With the aim of validating, through circuit simulations and experimental results, the proposed mathematical model of the new “full-bridge Buck inverter–DC motor” system, the flatness property has been exploited. Likewise, the steady-state, stability, and controllability properties associated with the dynamic behavior of such a system have been developed.

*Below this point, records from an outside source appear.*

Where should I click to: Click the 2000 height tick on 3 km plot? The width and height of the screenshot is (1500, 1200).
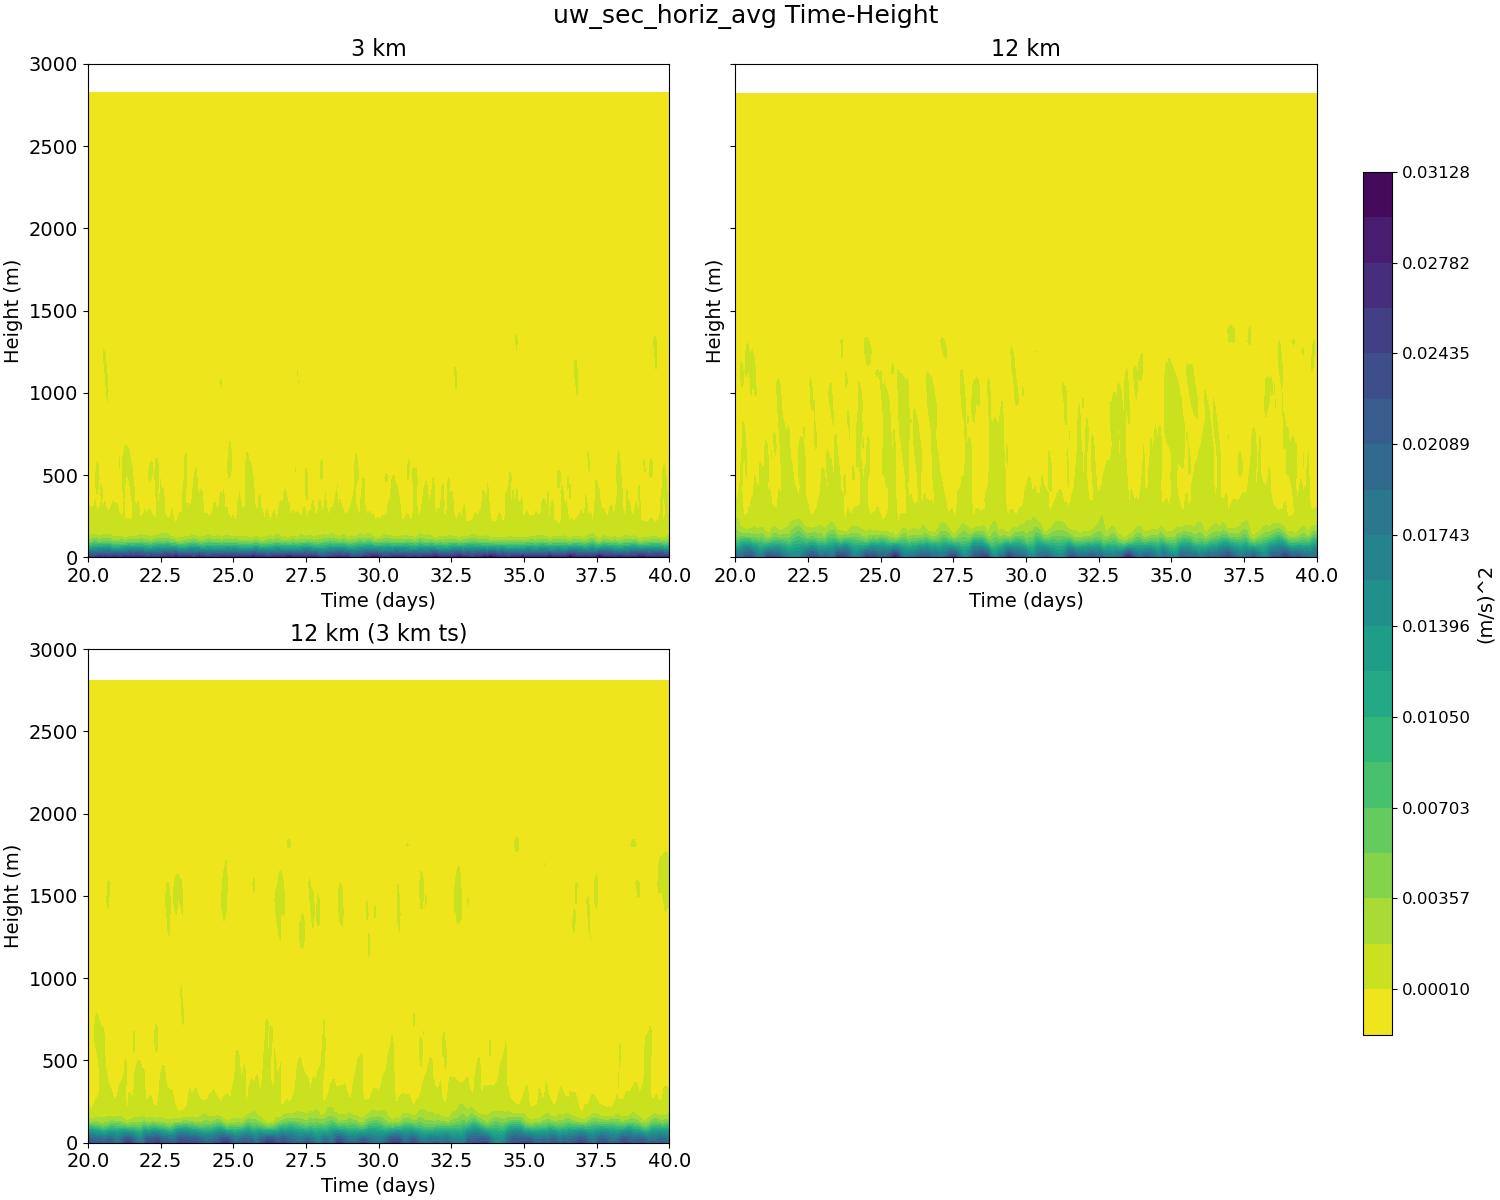click(x=58, y=229)
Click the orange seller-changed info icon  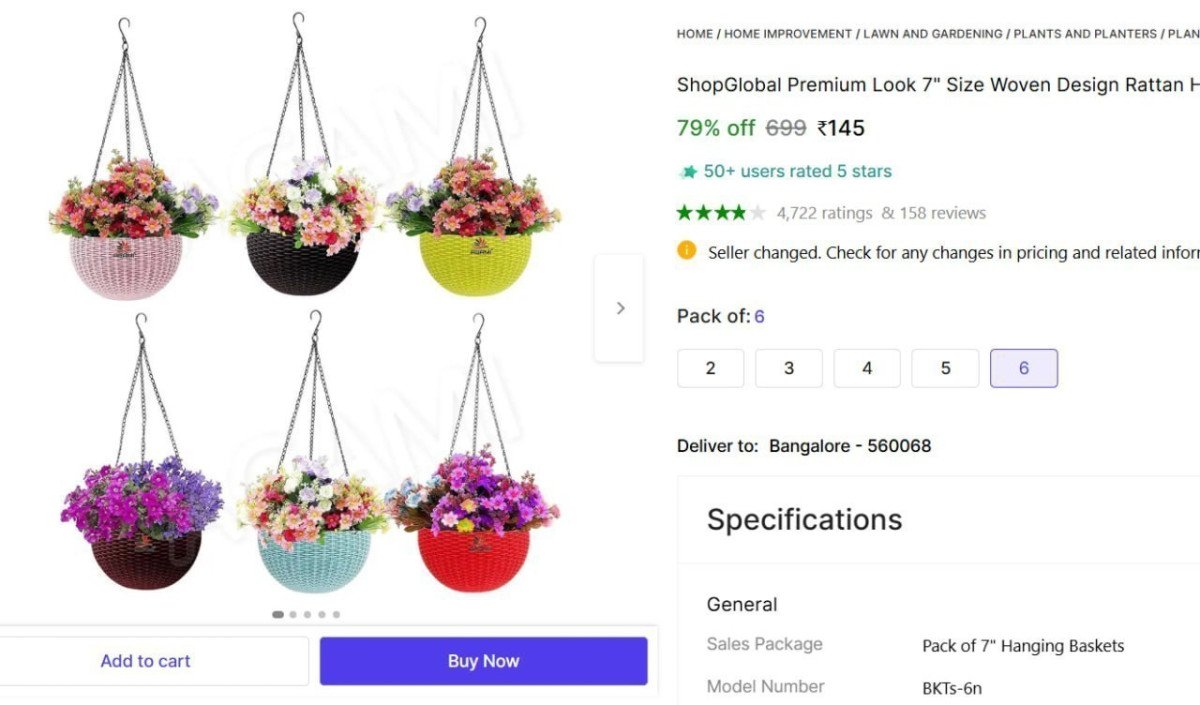pyautogui.click(x=686, y=251)
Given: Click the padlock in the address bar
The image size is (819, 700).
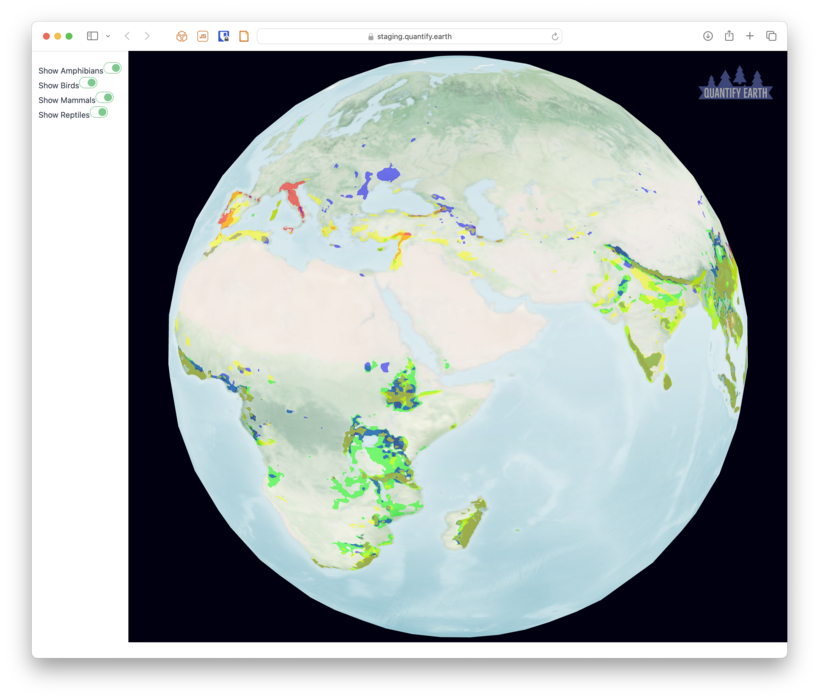Looking at the screenshot, I should pyautogui.click(x=370, y=36).
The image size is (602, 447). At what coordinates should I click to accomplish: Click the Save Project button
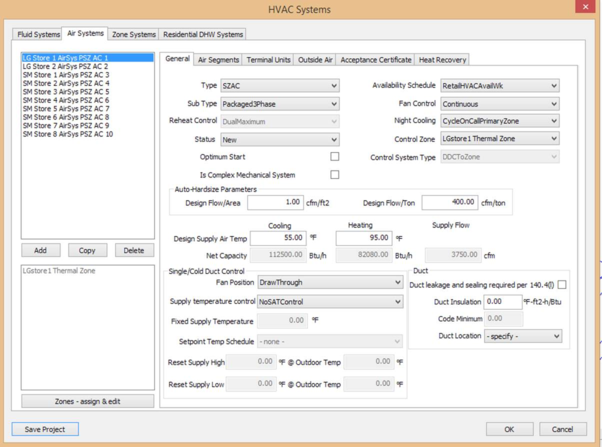pyautogui.click(x=45, y=429)
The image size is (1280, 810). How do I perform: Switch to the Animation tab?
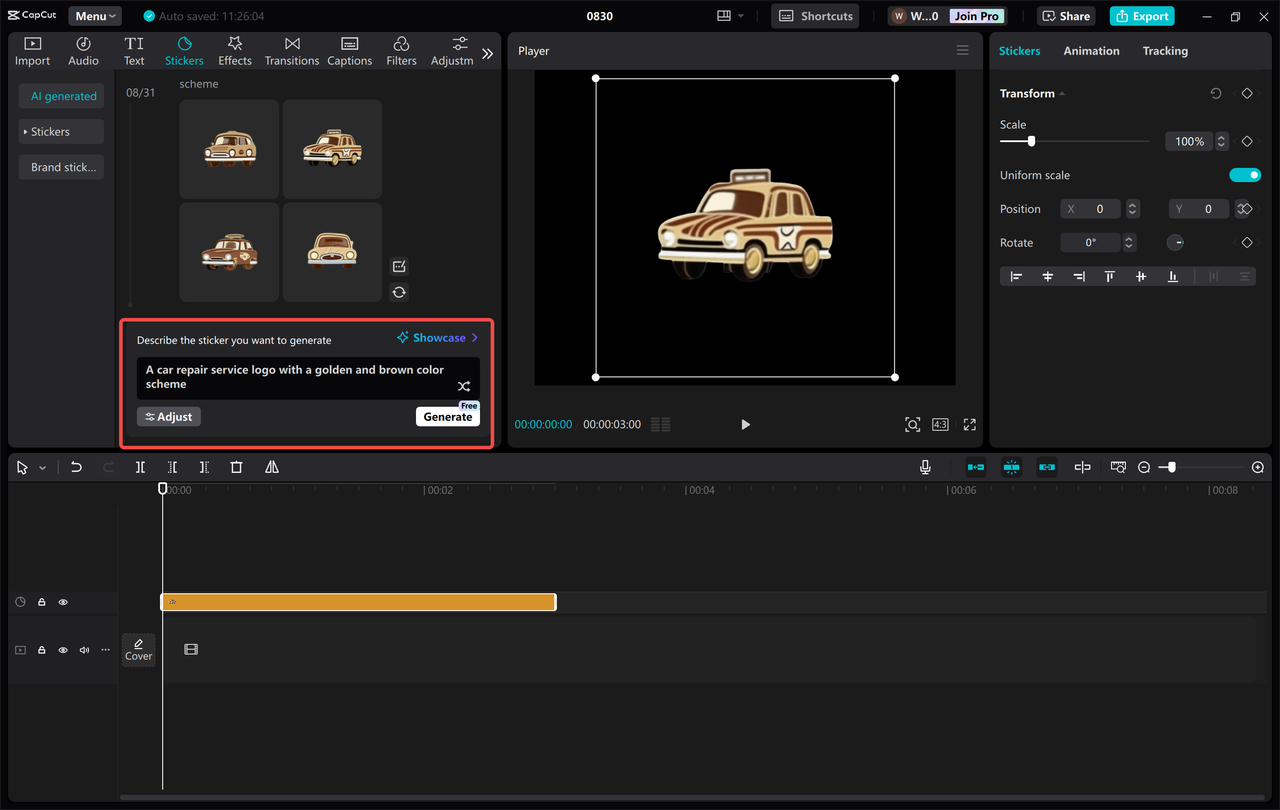[x=1091, y=50]
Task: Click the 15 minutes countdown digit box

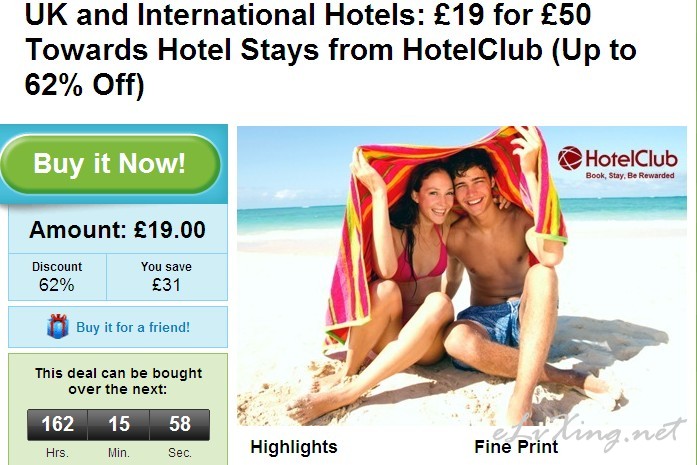Action: pyautogui.click(x=119, y=424)
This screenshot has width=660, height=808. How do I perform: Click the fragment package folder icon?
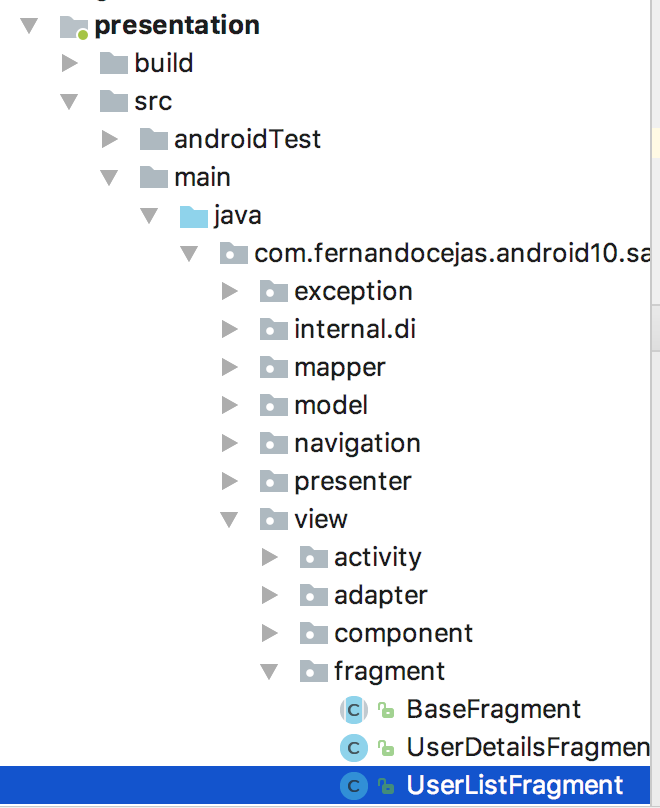(313, 671)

In the development of the mathematical model of the new “full-bridge Buck inverter–DC motor” system, all components were considered as ideal. This was done with the intention of obtaining a non-complex mathematical model that would still enjoy relatively good accuracy. On the other hand, by applying the flatness concept to the proposed mathematical model, it was found that the flat output of the system is given by $\omega$. Therefore, the vector state and the input signal were differentially parameterized, in terms of the flat output and its successive derivatives with respect to time. Thus, with the help of such a parametrization, the validation of the deduced mathematical model was carried out through circuit simulation and a built prototype of the system. The circuit simulation results (presented in Figure 5, Figure 6, Figure 7 and Figure 8) and the experimental results (depicted in Figure 11, Figure 12, Figure 13 and Figure 14) validates the proposed mathematical model despite the small tracking error between system variables and reference variables. It is worth mentioning that such an error could be minimized if the electronic and electric elements were considered nonideal, meaning that energy losses and parasitic resistances should be considered into the mathematical model. However, the advantages of using the model presented in this paper is its simplicity and its accuracy.

Future research will be devoted to the design of feedback tracking controls and their experimental implementation on the prototype of the system that has been built.